1-я группа — девочки 4—5 лет (8 человек). Эти девочки продуктивному контакту были недоступны. В отделении они вели себя замкнуто, отказывались от общения с незнакомыми людьми, в том числе с другими детьми. При попытке контакта начинали громко плакать, звать маму, отворачивались, «прятались», делая исключение только для женщин пожилого возраста в хиджабах, независимо от наличия или отсутствия родственных связей и родных братьев и сестер. При необходимости решения бытовых вопросов (желание поесть, посетить туалет и т. д.) они обращались к «избранным» отдельными словами очень тихим голосом, преимущественно на нерусском языке.

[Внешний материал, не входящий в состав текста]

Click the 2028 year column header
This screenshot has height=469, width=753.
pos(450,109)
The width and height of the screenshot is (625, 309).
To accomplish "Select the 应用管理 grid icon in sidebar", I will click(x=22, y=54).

При обследовании у девочек данной группы было выявлено отставание в весо-ростовых показателях. Их внешний вид и поведение соответствовали скорее 2—3-летнему возрасту, однако говорить о регрессе в результате перенесенного стресса, вызванного отрывом от матери, не представляется возможным, поскольку их старшие братья и сестры сообщали, что они и в «привычной обстановке» (в тюрьме) вели себя подобным образом.

В отделении большую часть времени эти девочки проводили в пределах постели, замирали на подоконнике, вглядываясь в соседние здания, либо бродили вместе с родной или выбранной «бабушкой», вцепившись в ее подол и пряча в нем лицо при любой попытке обращения к ним. Игры также были ограничены пределами постели и заключались в перекладывании с места на место и «упаковывании» подаренных им кукол и бижутерии.

У девочек данной группы можно предположить формирование реактивного расстройства привязанностей в детском возрасте (F94.1), с боязливостью и настороженностью в отношении окружающих, ограничением или отсутствием взаимодействия со сверстниками (общение только с братьями, сестрами).

2-я группа — девочки 5—7 лет (7 человек). Девочки этой группы были несколько активнее. Они перемещались по отделению, крепко держась за родственницу, пугались, когда к ним кто-либо обращался, однако проявляли интерес к окружающей обстановке, заинтересованно следили за перемещениями и играми мальчиков. Были активны в пределах палаты, но неохотно выбегали в коридор без сопровождения, при переходе в кабинет врача оставались в непосредственной близости от опекуна. Продуктивному контакту при обследовании были малодоступны.

Фон настроения в трех случаях был ровный, обследуемые улыбались при общении со значимыми лицами. В начале осмотра на простые вопросы отвечали кивком головы, однако в процессе дальнейшего общения использовали слова. Их речь была фразовой, но нечеткой, бедной, с элементами дизартрии. На вопросы врача обычно отвечали кратко, односложно, после паузы, только на простые бытовые вопросы («Что ела?», «Как зовут брата?», «Какие у тебя игрушки?»). Оживлялись при разговоре на значимые для них темы — о братьях, сестрах. В процессе общения проявляли интерес к предметам на столе, к ситуации тестирования. Также они охотно показывали врачу своих новых кукол, хвалились украшениями (заколки, резинки, бантики), которые им подарили родственники. Жалоб на самочувствие не предъявляли.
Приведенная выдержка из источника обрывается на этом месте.